在自然环境中，甘薯的生长不仅受到盐分和干旱等非生物胁迫的制约，还受到细菌、真菌、病毒和茎线虫等生物胁迫的影响。各种生物和非生物胁迫对甘薯产量有显著影响。然而，由于甘薯的高杂合性（2n=6x=90, B₁B₁B₂B₂B₂）及其复杂的遗传背景（Yang et al., 2017），通过传统育种方法精确选择和改良产量、品质和抗逆性等性状非常困难。基因组编辑技术取得了显著进展，使得可以直接对商业作物品种进行精确改造。特别是CRISPR/Cas系统作为一种用户友好、高度特异性且有效的基因组编辑工具，为开发能够抵抗生物和非生物胁迫的作物品种铺平了道路（Erdo?an et al., 2023）。CRISPR/Cas9系统主要由两部分组成：单一引导RNA（gRNA）和Cas9酶（Jinek et al., 2012）。gRNA作为精确导航器，促进Cas9与目标基因组DNA之间的直接碱基配对，从而在预定义的目标位点切割双链DNA，形成双链断裂（DSB）。细胞内的修复途径，即非同源末端连接（NHEJ）和同源定向修复（HDR），负责修复这些DSB。NHEJ涉及插入或删除（indels），而HDR则通过重组过程实现所需序列的精确插入或特定点突变的引入（Doudna and Charpentier, 2014, Symington and Gautier, 2011）。

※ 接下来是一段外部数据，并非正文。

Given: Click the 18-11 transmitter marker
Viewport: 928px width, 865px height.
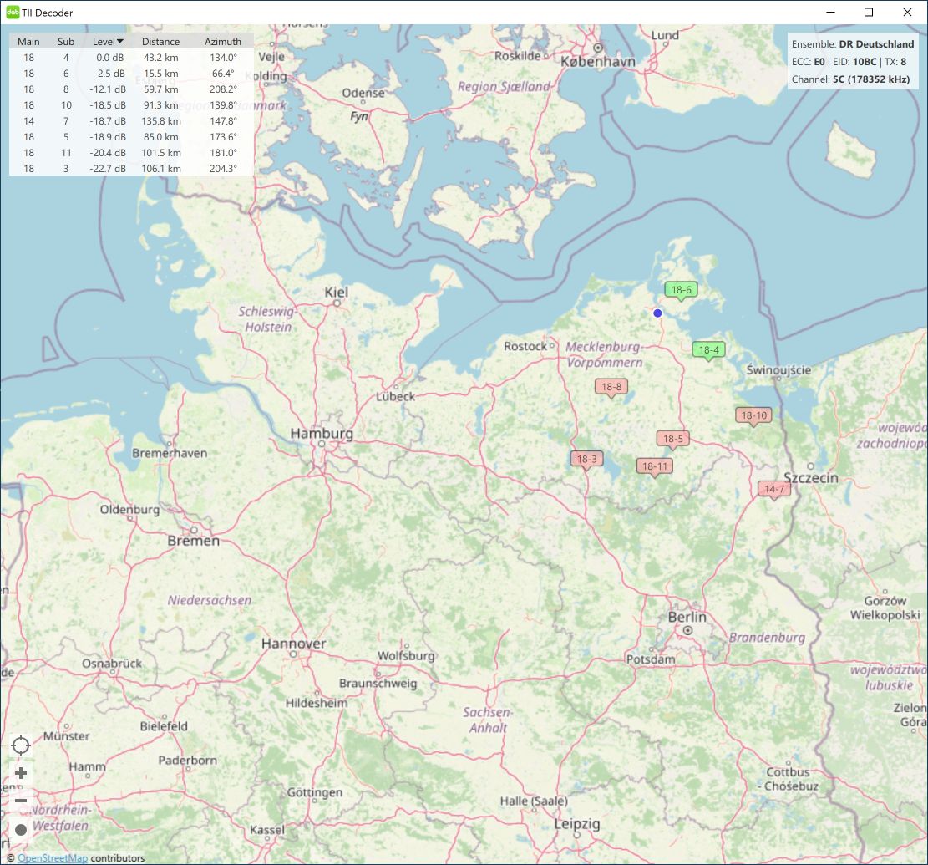Looking at the screenshot, I should pyautogui.click(x=654, y=466).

由于甘薯基因组的复杂性和杂合性，进行靶向基因组编辑面临巨大挑战。每个基因存在多个等位基因拷贝，需要高效的编辑系统才能同时修改所有同源基因，这增加了获得可检测且稳定的突变表型的难度。此外，基因组间的遗传冗余和序列差异会降低针对保守区域设计的引导RNA的效果。再加上转化效率有限和基因型依赖的再生能力，这些因素历来阻碍了甘薯中稳健基因组编辑平台的发展。因此，在如Xuzishu 8（XZS-8）这样的优良品种中建立可靠的CRISPR/Cas9系统，对于这一重要且具有气候适应性的作物的功能基因组学和精准育种至关重要。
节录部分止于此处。